Bug 126391

Summary:	both 'update' kernels for fedora 2 fail to boot with SCSI
Product:	[Fedora] Fedora	Reporter:	William W. Austin <waustin>
Component:	kernel	Assignee:	Arjan van de Ven <arjanv>
Status:	CLOSED ERRATA	QA Contact:
Severity:	high	Docs Contact:
Priority:	medium
Version:	2	CC:	rob, zaitcev
Target Milestone:	---
Target Release:	---
Hardware:	athlon
OS:	Linux
Whiteboard:
Fixed In Version:		Doc Type:	Bug Fix
Doc Text:		Story Points:	---
Clone Of:		Environment:
Last Closed:	2004-08-05 12:28:58 UTC	Type:	---
Regression:	---	Mount Type:	---
Documentation:	---	CRM:
Verified Versions:		Category:	---
oVirt Team:	---	RHEL 7.3 requirements from Atomic Host:
Cloudforms Team:	---	Target Upstream Version:
Embargoed:

Description William W. Austin 2004-06-21 05:10:43 UTC

From Bugzilla Helper:
User-Agent: Mozilla/5.0 (X11; U; Linux i686; en-US; rv:1.6) Gecko/20040510

Description of problem:
This problem did not occur with "original" kernel-2.6.5-1.358.i86.rpm
version. (Apologies if this is a dup, but I searched and didn't see it.)

After installing (rpm -ivh) the kernel-2.6.6-1.435.i686.rpm, on
attempting to boot, the system hangs immediately after remounting the
root file system in R/W mode when attempting to access a swap
partition on a scsi drive connected to an adaptec 29160 controller. 
Eventually things time out and the boot attempts to proceed, however
it fails because it can find NONE of the scsi partitions in /etc/fstab
to mount.  Nor can fdisk -l /dev/sda (sdb, sdc) find any, although the
drives are clearly present in /proc/scsi/scsi.

Going back to 2.6.5-1.358 kernel, system boots and runs correctly, so
I tried (a) reloading 2.6.6-1.435 kernel (twice - same results) and
then the 2.6.6-1.427 kernel (ditto).

The aic7xxx module loaded at least once (sorry - I didn't always
remember to do an lsmod to check), and removing and reloading it
caused the system to freeze altogether).


Version-Release number of selected component (if applicable): BOTH
kernel-2.6.6-1.427.i686.rpm AND kernel-2.6.6-1.435.i686.rpm

How reproducible:
Always

Steps to Reproduce:
1.Install either 2.6.6-1.427 or .435 kernel (i686)
2.Reboot system

    

Actual Results:  After remounting root file system (on /dev/hda)
system freezes, and after timeout and recovery cannot find any scsi
partitions.  Ultimately boot fails unless ALL scsi entries are removed
from /etc/fstab (not an acceptable workaround).

Expected Results:  System should boot normally.

Additional info:

Hardware: athlon xp2500+, gigabyte ga-7nnxp MB, 1gb memory,
hdc=160gb ide133, sda=80gb scsi3, sdb=40gb scsi2, sdc=40gb scsi3.
Same system works find under original kernel-2.6.5-1.358.i686 kernel
(with or without 8k stacks and with or without commercial NVidia
driver installed), also works fine under previous fedora 1
installation and even older rh9 installation (happened to have old
disks not yet reused and tried it just as a test).

Comment 1 Niels Weber 2004-06-21 09:54:18 UTC

I got a problem that I think is related:

On a fresh installed and updated FC2 system (without scsi card)
everything works fine and I can mount an usb harddisk.

When plugging in a scsi controller (tested two different adaptec both
needing the aic7xxx module) with a hard disk attached, kudzu
configures it at the next boot but I cannot mount the scsi disk and
the aic7xxx module isn't loaded.
I'm not able to load the module unless I remove the ohci_hcd module
first.
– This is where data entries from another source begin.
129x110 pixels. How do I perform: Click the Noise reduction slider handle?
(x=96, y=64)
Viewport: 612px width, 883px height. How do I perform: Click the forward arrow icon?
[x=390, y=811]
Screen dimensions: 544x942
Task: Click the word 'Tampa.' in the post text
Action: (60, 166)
Then the controller and disk appear fine but obviously the usb
harddisk can't be mounted anymore.

That's quite a problem, not being able to use scsi and usb at the same
time and something that worked fine on FC1 and before.

Comment 2 William W. Austin 2004-07-05 04:37:11 UTC

Tonight I tried loading the latest kernel
(kernel-2.6.6-1.435.2.3.i686.rpm + source + docs, btw) and the problem
persists.  (FWIW I have 4 machines with root on /dev/hda1 and
additional scsi drives and all 4 exhibit the same problem).
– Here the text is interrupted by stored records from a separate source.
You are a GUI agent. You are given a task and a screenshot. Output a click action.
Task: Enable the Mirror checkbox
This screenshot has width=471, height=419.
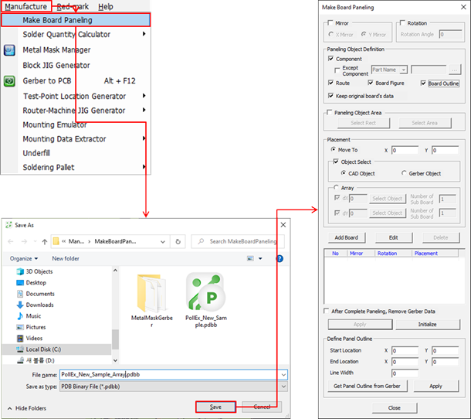click(331, 23)
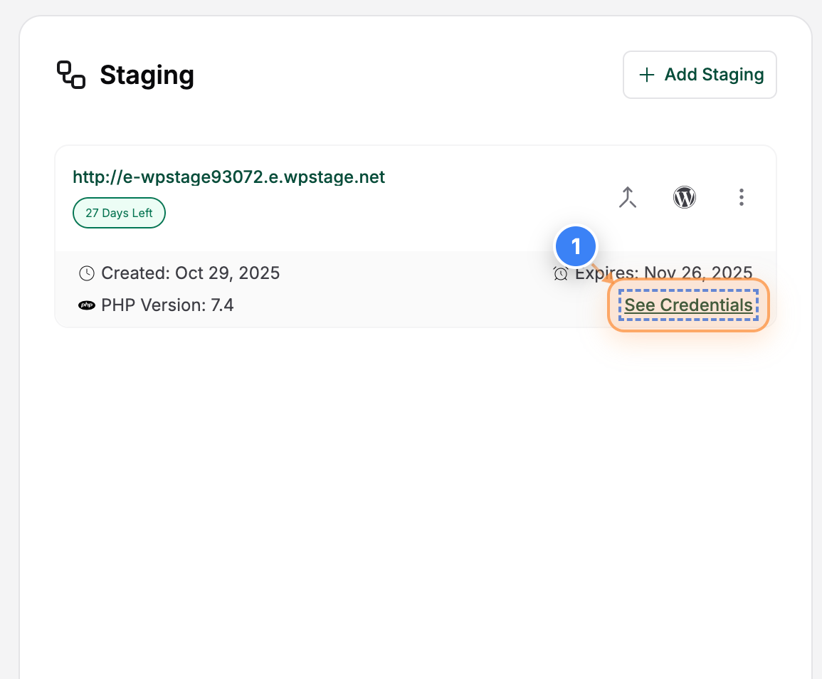Click the clock icon beside Created date
The width and height of the screenshot is (822, 679).
click(86, 273)
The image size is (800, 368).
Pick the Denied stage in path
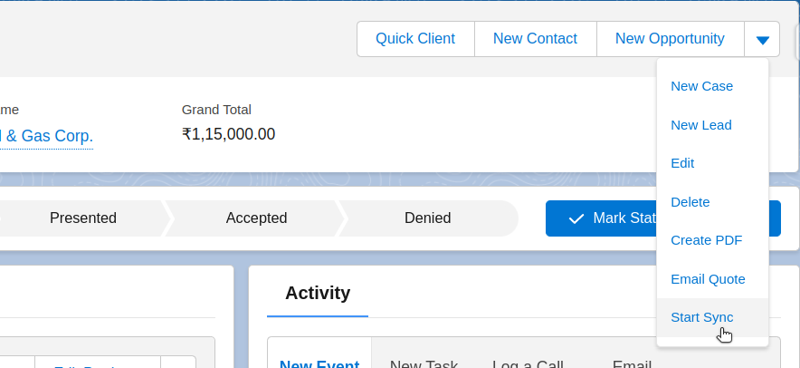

The boot cycle appears normal - the scsi cards (2 in the machine) are
detected (29160, 2940), and the devices attached to them are detected,
the disk partitions are listed, etc.

However after loading the ehci_hcd and ohci_hcd modules, when the
system attempts to enable the first scsi swap partition, it hangs.
Again, eventually the timeout occurs and the system fails to find ANY
scsi partitions, giving root a chance to log in and fix  the problem.
But of course at this point there is no fix.

At this point (single user, attempting to fix problem), if I do a
rmmod sd_mod, the system locks completely, requiring a hard reboot.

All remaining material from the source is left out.